Le resserrement du partenariat stratégique entre la Russie et la Chine est perçu par l’OTAN comme déstabilisateur de l’ordre international. Pour les Etats-Unis, l’importance de la présence navale française dans la zone indopacifique contribue de façon significative à la sécurité régionale.

Un document de l’OTAN, rendu public lors du sommet des 29-30 juin 2022 à Madrid, réactualise le concept stratégique de 2010. Le 11 juillet, une source de l’Etat-major de la Marine française a indiqué les perspectives navales avec les Etats-Unis. Le même jour, l’Etat-major des armées (EMA) a exposé la situation du conflit en Ukraine.

Situation en Ukraine. Les gains territoriaux au Nord de la Crimée et à l’Ouest du Donbass augmentent (stries rouges sur la carte). Selon l’EMA, les frappes russes (astérisques jaunes) demeurent intenses sur toute la ligne de front et dans la profondeur, surtout sur le Donbass, et ciblent à nouveau les régions de Sumy et Chernihiv. L’artillerie ukrainienne vise les dépôts logistiques russes. Sur le front Nord, les frappes ont repris au Nord-Ouest et les combats se poursuivent autour de Kharkiv (1). Sur le front Est, les forces russes poursuivent leur offensive, lente et méthodique, vers les localités de Sloviansk et Kramatorsk. Les forces ukrainiennes tiennent leurs lignes de défense (2). Sur le front Sud, la situation s’est stabilisée. Les forces ukrainiennes font face aux dernières lignes de défenses russes dans les régions de Kherson et Zaporizhia, ciblant leurs approvisionnements sur leurs arrières (3). Selon la source navale française, cette guerre permet d’exploiter les erreurs de la Russie et d’évaluer ses capacités tactiques terrestre et navale (Île aux Serpents). Elle souligne le risque de chantage alimentaire en Afrique, en raison du contrôle russe de la mer Noire. Au 11 juillet, la Russie avait tiré plus de 1.000 missiles de croisière, dont une centaine depuis la mer. En conséquence, la Marine française portera ses efforts sur la lutte contre les drones et le brouillage des communications.

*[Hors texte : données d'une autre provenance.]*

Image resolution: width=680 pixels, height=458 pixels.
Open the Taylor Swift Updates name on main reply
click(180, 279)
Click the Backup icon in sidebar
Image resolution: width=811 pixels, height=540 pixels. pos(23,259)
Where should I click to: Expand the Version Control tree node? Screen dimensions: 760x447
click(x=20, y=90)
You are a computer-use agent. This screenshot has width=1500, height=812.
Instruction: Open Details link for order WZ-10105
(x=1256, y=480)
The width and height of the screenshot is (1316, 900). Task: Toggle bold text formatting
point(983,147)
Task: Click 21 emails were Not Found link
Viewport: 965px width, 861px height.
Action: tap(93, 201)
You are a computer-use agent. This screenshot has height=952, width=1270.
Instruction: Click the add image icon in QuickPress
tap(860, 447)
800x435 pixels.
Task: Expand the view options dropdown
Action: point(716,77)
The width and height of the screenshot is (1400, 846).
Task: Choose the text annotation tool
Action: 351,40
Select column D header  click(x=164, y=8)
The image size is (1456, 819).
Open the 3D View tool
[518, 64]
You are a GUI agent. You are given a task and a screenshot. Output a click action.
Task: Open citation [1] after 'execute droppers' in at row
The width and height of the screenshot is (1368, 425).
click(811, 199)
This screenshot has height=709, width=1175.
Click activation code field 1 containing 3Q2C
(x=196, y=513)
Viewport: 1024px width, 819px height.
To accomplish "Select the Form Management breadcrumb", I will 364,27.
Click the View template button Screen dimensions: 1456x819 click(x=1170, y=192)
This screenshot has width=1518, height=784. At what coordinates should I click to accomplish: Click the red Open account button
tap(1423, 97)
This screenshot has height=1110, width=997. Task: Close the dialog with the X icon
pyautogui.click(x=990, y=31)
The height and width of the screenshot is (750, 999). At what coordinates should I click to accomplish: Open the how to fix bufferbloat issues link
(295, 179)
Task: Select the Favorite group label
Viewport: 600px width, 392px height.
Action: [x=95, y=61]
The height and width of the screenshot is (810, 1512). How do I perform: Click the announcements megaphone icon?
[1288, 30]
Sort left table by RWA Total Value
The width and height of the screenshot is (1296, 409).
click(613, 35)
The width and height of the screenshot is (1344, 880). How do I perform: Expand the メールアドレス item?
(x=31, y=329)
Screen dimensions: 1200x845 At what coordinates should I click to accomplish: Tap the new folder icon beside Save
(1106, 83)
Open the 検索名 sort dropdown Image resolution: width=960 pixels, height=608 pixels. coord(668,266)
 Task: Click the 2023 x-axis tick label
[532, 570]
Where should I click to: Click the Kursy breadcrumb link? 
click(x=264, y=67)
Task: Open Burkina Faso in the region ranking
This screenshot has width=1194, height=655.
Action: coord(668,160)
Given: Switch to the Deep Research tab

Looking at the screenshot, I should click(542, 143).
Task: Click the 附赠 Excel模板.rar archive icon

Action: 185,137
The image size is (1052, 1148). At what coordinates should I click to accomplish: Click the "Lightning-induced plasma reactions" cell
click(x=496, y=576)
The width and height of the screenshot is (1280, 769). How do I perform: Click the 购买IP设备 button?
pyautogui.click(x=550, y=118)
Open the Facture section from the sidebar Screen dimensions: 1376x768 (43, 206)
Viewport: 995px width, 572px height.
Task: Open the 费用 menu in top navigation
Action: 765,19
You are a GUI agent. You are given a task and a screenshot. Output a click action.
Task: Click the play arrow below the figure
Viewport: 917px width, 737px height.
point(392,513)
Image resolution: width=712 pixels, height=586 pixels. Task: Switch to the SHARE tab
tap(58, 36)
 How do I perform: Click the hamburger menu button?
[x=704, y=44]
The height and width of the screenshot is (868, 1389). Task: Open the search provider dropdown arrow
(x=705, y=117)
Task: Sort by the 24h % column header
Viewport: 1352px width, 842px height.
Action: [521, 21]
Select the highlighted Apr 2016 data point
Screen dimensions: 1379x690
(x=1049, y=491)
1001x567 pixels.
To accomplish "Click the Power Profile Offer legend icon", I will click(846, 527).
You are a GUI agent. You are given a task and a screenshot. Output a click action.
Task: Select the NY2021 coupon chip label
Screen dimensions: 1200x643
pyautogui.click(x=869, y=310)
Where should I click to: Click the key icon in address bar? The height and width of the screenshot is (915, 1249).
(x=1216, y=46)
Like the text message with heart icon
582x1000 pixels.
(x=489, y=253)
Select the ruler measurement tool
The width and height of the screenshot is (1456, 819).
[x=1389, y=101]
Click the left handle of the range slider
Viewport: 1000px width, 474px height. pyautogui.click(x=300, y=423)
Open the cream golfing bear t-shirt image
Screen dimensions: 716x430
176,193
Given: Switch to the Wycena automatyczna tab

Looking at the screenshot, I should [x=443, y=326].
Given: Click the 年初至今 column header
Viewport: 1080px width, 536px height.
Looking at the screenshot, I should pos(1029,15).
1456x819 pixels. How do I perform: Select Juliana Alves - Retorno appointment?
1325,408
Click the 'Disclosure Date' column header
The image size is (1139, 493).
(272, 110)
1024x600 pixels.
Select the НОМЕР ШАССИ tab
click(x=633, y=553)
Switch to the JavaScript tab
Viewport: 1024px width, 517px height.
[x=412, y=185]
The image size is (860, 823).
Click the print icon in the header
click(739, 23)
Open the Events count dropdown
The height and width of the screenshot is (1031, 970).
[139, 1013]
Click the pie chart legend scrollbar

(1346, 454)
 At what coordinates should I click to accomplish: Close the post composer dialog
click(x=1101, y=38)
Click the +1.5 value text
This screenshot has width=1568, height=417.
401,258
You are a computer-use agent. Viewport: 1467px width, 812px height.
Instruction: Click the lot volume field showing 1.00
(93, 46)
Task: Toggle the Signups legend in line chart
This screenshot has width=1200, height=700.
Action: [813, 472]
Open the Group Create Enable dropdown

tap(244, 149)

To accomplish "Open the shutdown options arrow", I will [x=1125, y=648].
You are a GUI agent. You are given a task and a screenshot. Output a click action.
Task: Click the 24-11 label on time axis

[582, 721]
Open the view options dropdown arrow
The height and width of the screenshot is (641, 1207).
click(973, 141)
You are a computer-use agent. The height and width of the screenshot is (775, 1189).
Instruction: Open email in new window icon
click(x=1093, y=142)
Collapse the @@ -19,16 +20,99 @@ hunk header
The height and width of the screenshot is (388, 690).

Russie et Chine. Pour l’OTAN, la Russie constitue la principale menace pour la paix et la stabilité dans la zone euro-atlantique. Avec des moyens conventionnels, cyber ou hybrides, elle tente d’exercer un contrôle direct et d’établir des sphères d’influence par la coercition, la subversion, l’agression et l’annexion. Brandissant la menace nucléaire, elle modernise ses forces nucléaires et développe de nouveaux vecteurs à capacités conventionnelle et nucléaire aux effets perturbateurs. Outre la déstabilisation des pays situés à l’Est ou au Sud du territoire de l’Alliance atlantique, elle entrave la liberté de navigation dans l’Atlantique Nord, zone d’acheminement de renforts militaires vers l’Europe. Son intégration militaire avec la Biélorussie et le renforcement de son dispositif militaire en mer Baltique, mer Noire et Méditerranée sont considérés comme portant atteinte à la sécurité et aux intérêts des pays de l’Alliance atlantique. Toutefois, estimant ne pas présenter une menace pour la Russie, l’OTAN ne cherche pas la confrontation et souhaite maintenir des canaux de communications pour gérer et réduire les risques, éviter toute escalade et accroître la transparence. Par ailleurs, selon l’OTAN, la Chine renforce sa présence dans le monde et projette sa puissance par des moyens politiques, économiques et militaires. Elle cible notamment les pays de l’Alliance atlantique par des opérations hybrides ou cyber malveillantes, une rhétorique hostile et des activités de désinformation. Elle tente d’exercer une mainmise sur des secteurs économiques et industriels clés, des infrastructures d’importance critique, des matériaux (terres rares) et des chaînes d’approvisionnements stratégiques. En outre, elle sape l’ordre international fondé sur des règles, notamment dans les domaines spatial, cyber et maritime (entraves à la liberté de navigation).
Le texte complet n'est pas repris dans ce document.